← Back to context

Comment by gruturo

15 hours ago

> NAT also destroyed much of the end-to-end principle. If you don't have a real IP address and relies on a NAT router to forward your data, it needs to be in a protocol the router recognizes.

Not necessarily. Many protocols can survive being NATed if they don't carry IP/port related information inside their payload. FTP is a famous counterexample - it uses a control channel (TCP21) which contains commands to open data channels (TCP20), and those commands specify IP:port pairs, so, depending on the protocol, a NAT router has to rewrite them and/or open ports dynamically and/or create NAT entries on the fly. A lot of other stuff has no need for that and will happily go through without any rewriting.

6 comments

gruturo

Reply
xorcist  14 hours ago

I think we agree. Of course a NAT router with an application proxy such as FTP or SIP can relay and rewrite traffic as needed.

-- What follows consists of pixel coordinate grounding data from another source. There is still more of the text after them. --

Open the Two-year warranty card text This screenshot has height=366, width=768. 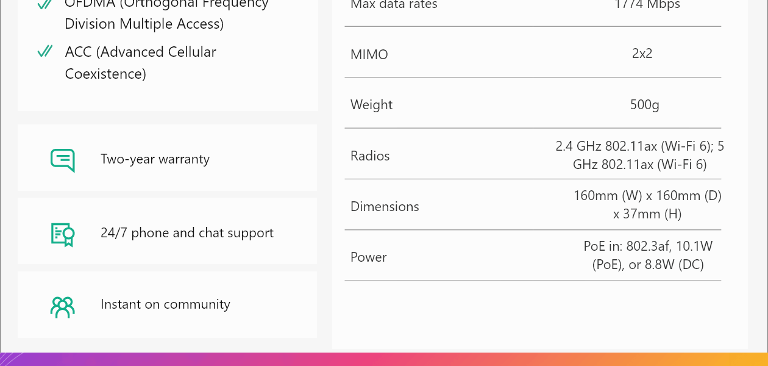pyautogui.click(x=155, y=159)
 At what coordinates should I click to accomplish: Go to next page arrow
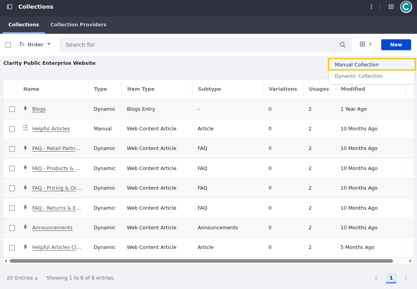coord(406,278)
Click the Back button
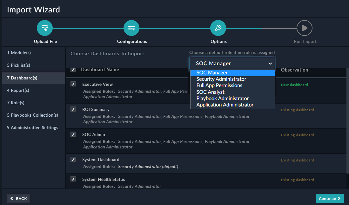Viewport: 349px width, 205px height. [18, 198]
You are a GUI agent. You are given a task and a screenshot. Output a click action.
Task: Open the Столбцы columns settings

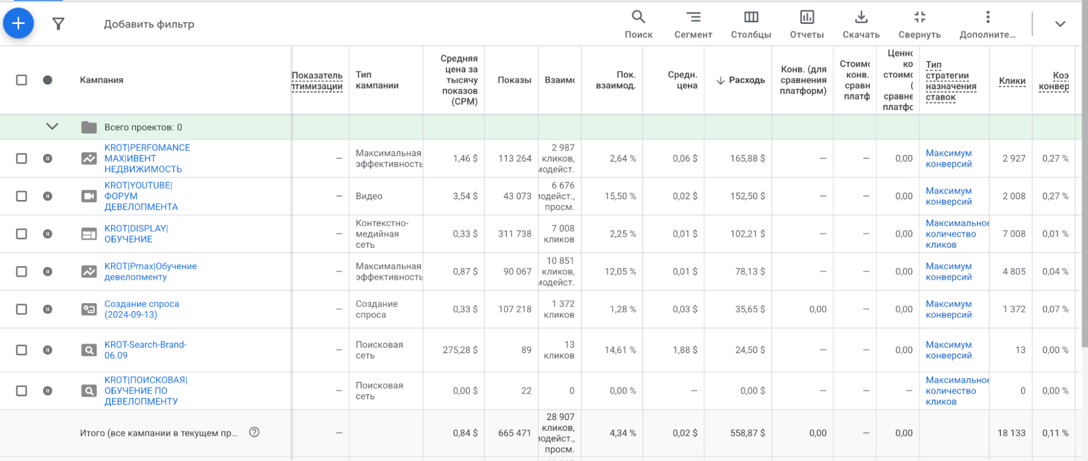pyautogui.click(x=751, y=24)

TCP and UDP have port numbers that the NAT software can extract and keep state tables for, so we can send the return traffic to its intended destination.

For unknown IP protocols that is not possible. It may at best act like network diode, which is one way of violating the end-to-end principle.

  • gruturo  6 hours ago

    Actually the observation about ports being mostly a TCP/UDP feature is a very good point I had failed to consider. This would indeed greatly limit the ability of a NAT gateway - it could keep just a state table of IP src/dst pairs and just direct traffic back to its source, but it's indeed very crude. Thanks for bringing it up!

lxgr  15 hours ago

Of course NAT allows application layer protocols layered on TCP or UDP to pass through without the NAT understanding the application layer – otherwise, NATted networks would be entirely broken.

The end-to-end principle at the IP layer (i.e. having the IP forwarding layer be agnostic to the transport layer protocols above it) is still violated.